Directions: Below are entries; repeat exactly, and nothing else, the lines from the one holding "1176x1009 pixels." through the one holding "How do I perform: Choose", inclusive. Leave the pictures out.

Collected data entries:
┌────────
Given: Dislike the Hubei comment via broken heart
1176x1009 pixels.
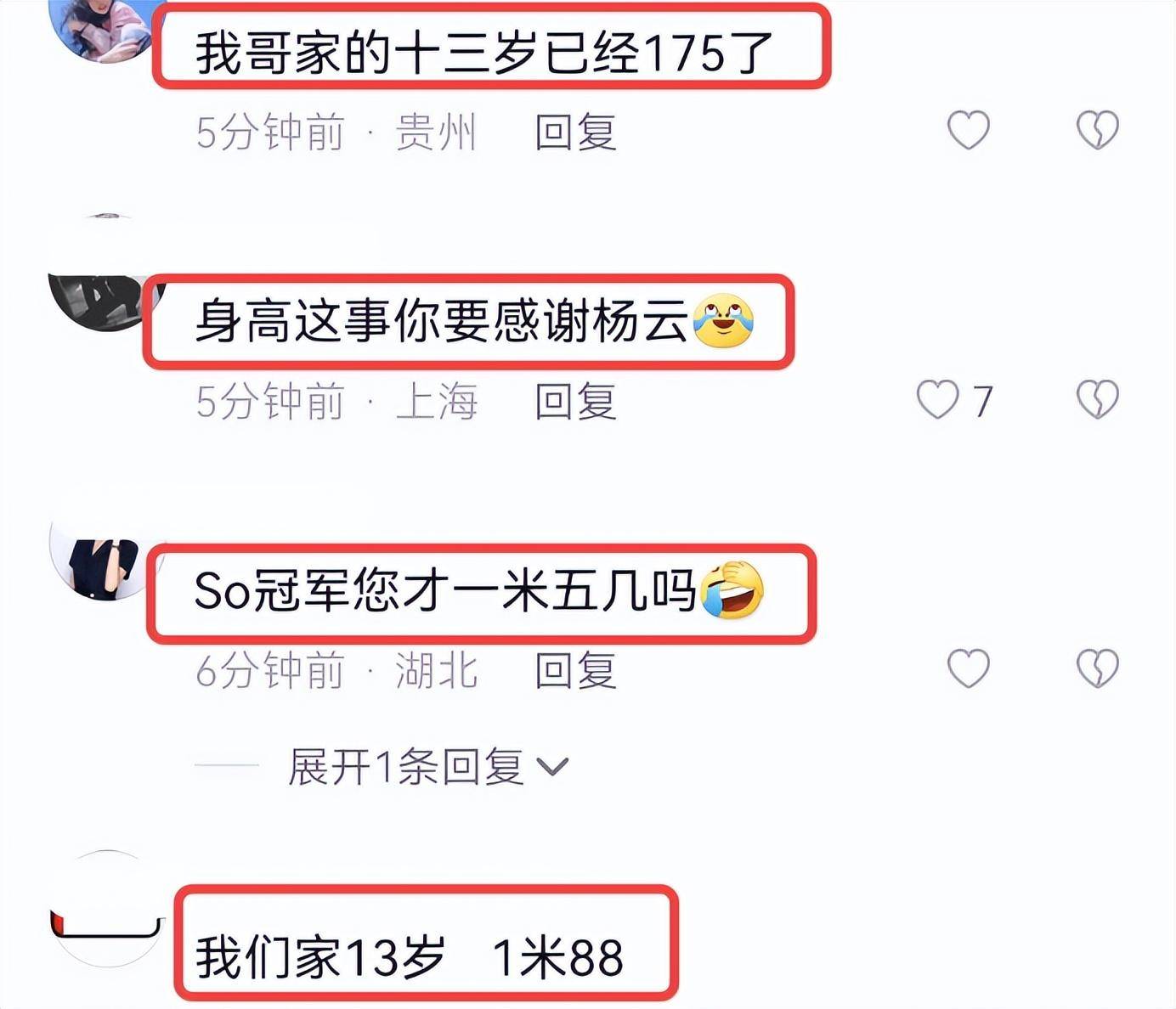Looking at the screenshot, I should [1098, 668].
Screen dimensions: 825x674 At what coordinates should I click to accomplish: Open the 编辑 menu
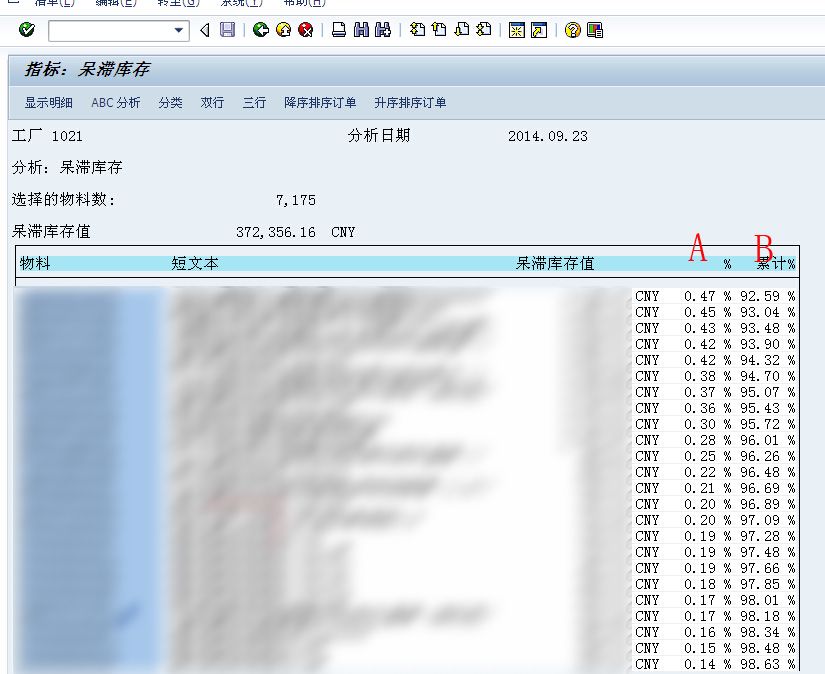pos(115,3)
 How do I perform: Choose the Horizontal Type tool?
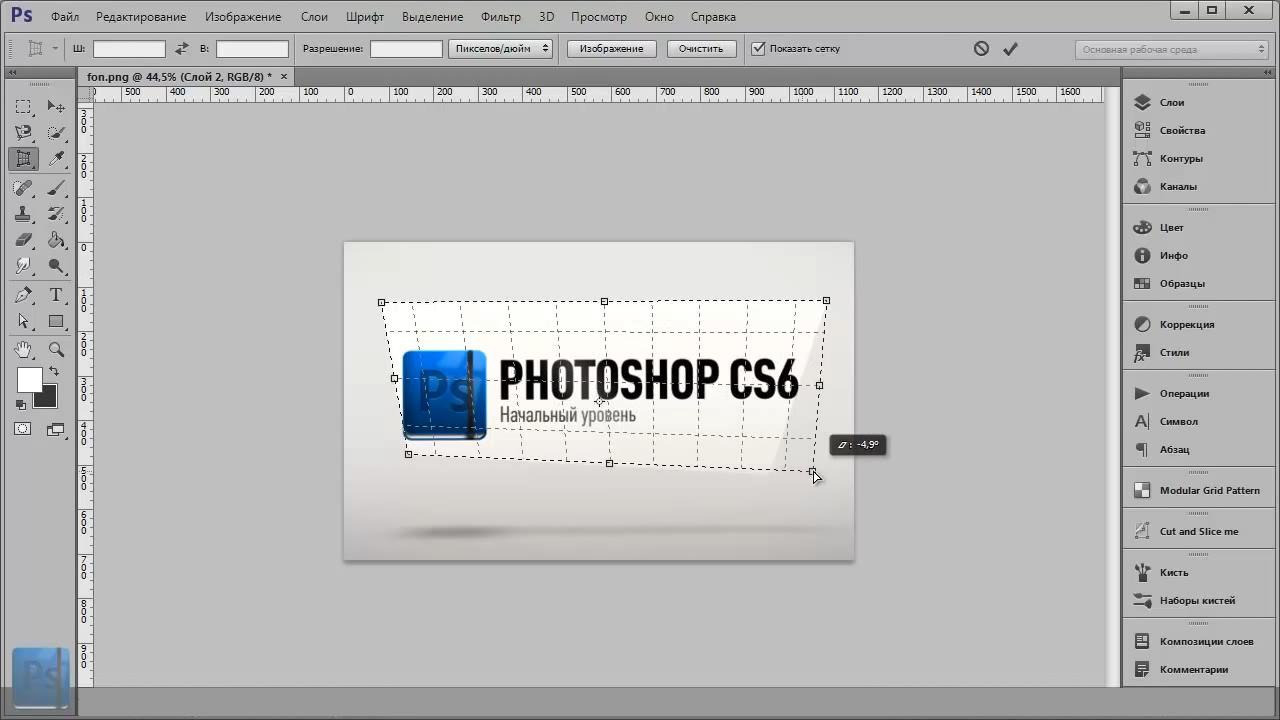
└────────
┌────────
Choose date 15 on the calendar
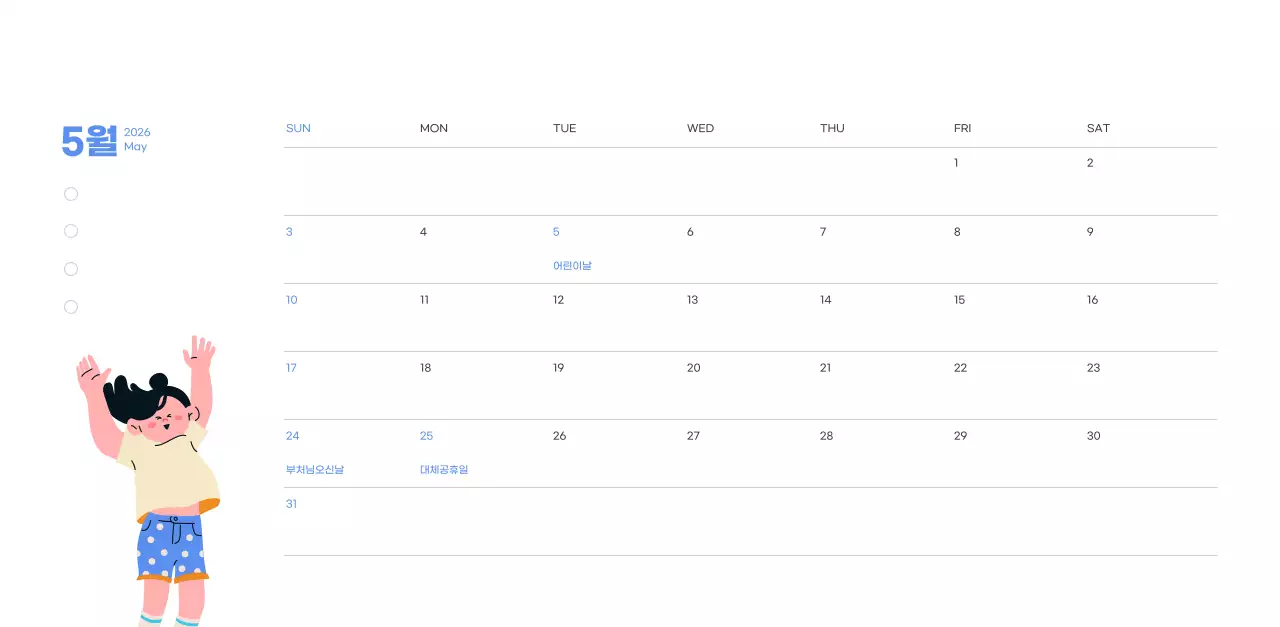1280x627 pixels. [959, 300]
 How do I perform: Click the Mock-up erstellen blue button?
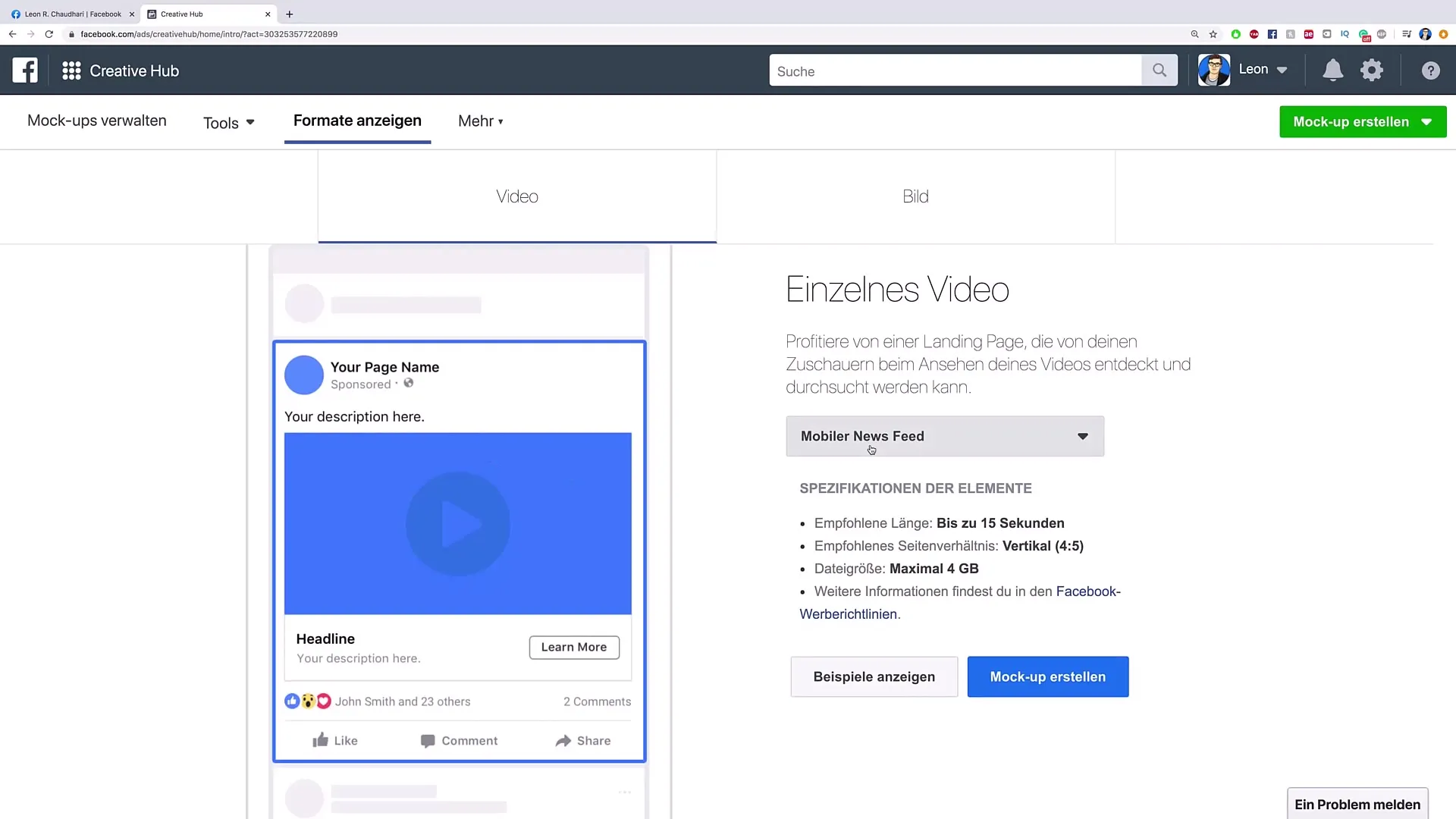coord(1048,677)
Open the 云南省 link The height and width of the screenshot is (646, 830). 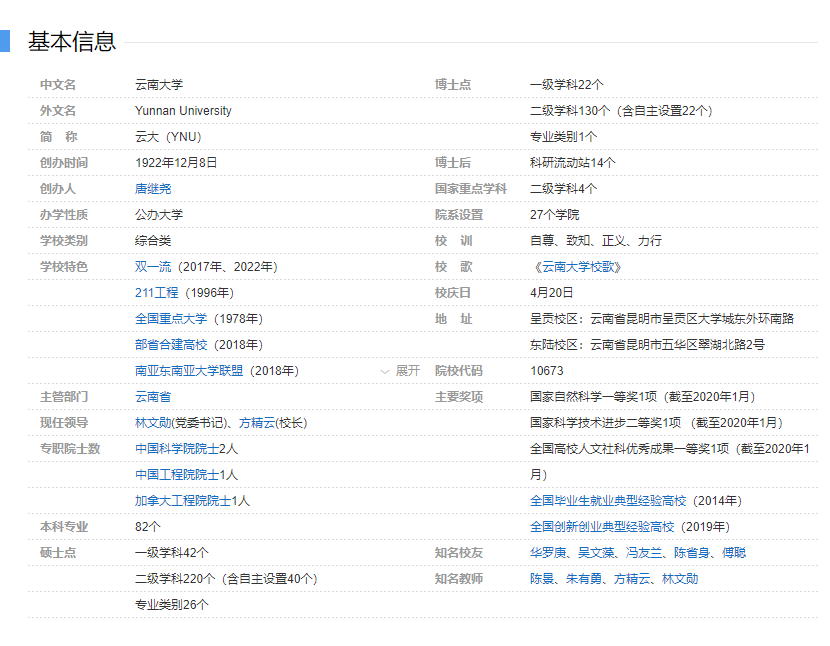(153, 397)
└────────
Exercise output:
1176x1009 pixels.
Looking at the screenshot, I should [1098, 668].
Screen dimensions: 825x674 At what coordinates should I click to accomplish: Open the 编辑 menu
pos(115,3)
 How do I perform: Choose the Horizontal Type tool?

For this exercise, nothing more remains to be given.